Open gvijqb opened 1 year ago
@gvijqb I believe you are seeing this problem when changing batch size because stable diffusion uses cuda graphs in the MII deployment (see https://github.com/microsoft/DeepSpeed-MII/blob/4040daecc4185e591d25cffc07b9cfd6de9f4fb7/mii/models/load_models.py#L75). DeepSpeed-inference captures the graph only once for a model, using the initially provided batch size. As a result, changing the batch size will give the error you are seeing. We are working on a solution that allows capturing multiple graph replays for different batch sizes.
Understood, thanks @mrwyattii . Is there any idea on when I can expect the solution to be live?
@cmikeh2 started work on this some time ago: https://github.com/microsoft/DeepSpeed/pull/2458
I'll work on this and try to get it merged sometime next week!
Hi team,
I am facing difficulty in changing batch size in my query on a mii deployment.
For example, if I send batch size 1 I get an image but if I change the batch size to 4 or any other number then I get the following exception:
Exception calling application: output with shape [1, 77] doesn't match the broadcast shape [4, 77]

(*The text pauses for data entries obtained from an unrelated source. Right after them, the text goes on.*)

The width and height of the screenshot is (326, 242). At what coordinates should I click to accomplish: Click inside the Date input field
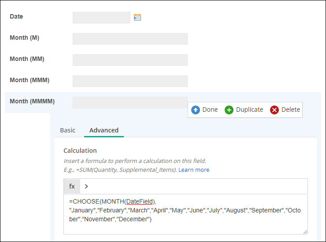click(101, 18)

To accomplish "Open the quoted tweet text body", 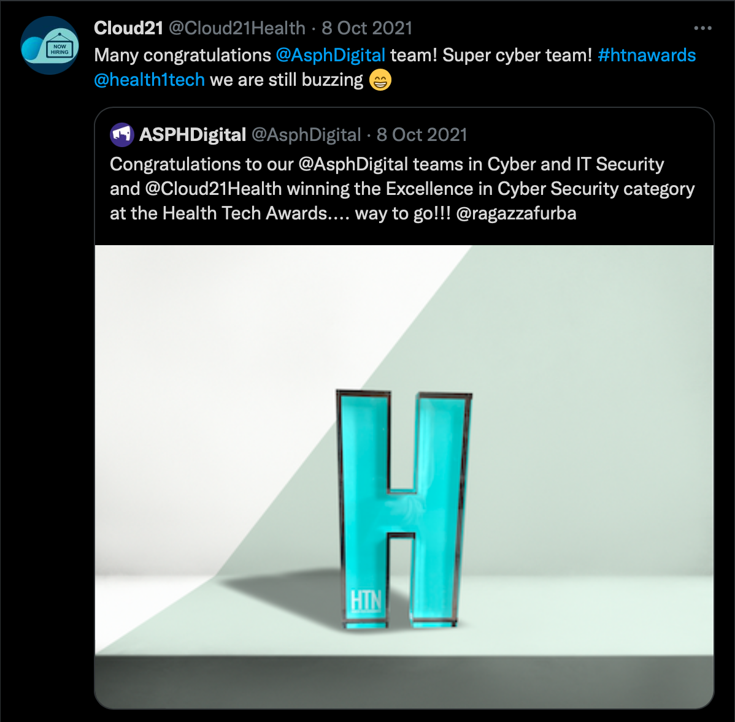I will [x=402, y=189].
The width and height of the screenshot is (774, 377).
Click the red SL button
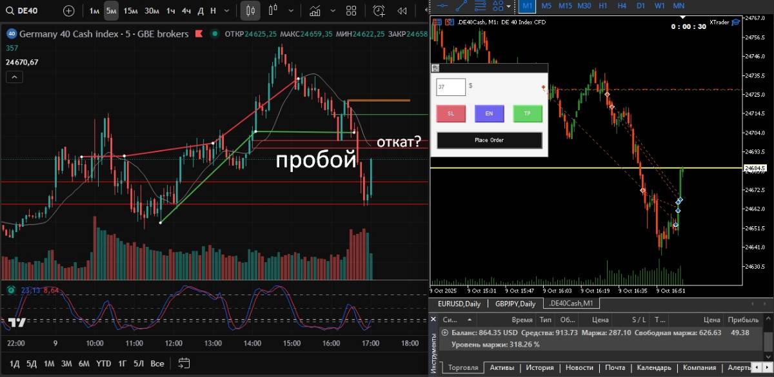click(x=451, y=113)
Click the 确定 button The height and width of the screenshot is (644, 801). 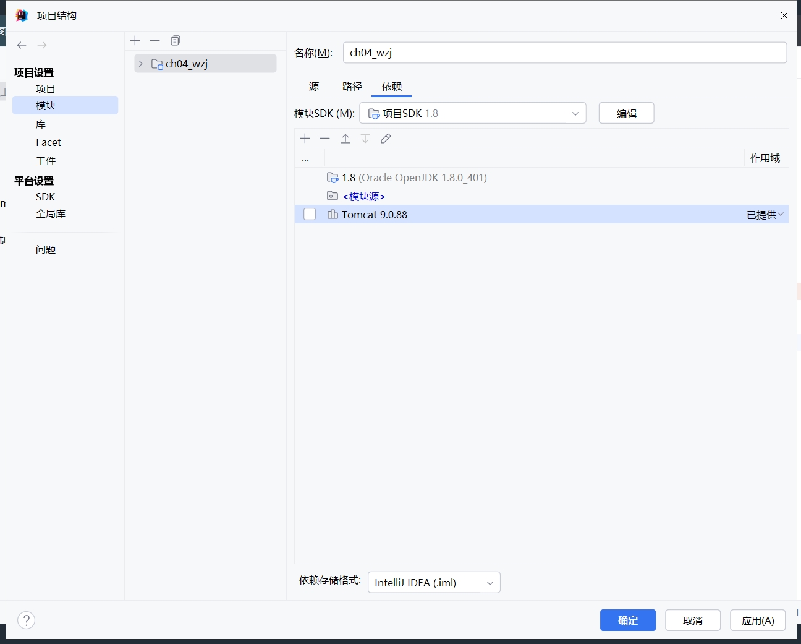pyautogui.click(x=627, y=620)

I get a similar exception on just using deepspeed with stable diffusion model on changing parameter values such as width, height and batch size. In direct deepspeed usage, I get this exception on changing parameters:
The size of tensor a (4) must match the size of tensor b (2) at non-singleton dimension 0
Without being able to change parameters quickly, I am unable to deploy it as in practical scenario I am bound to use a variety of values for each of these parameters.
Looking for a solution on this.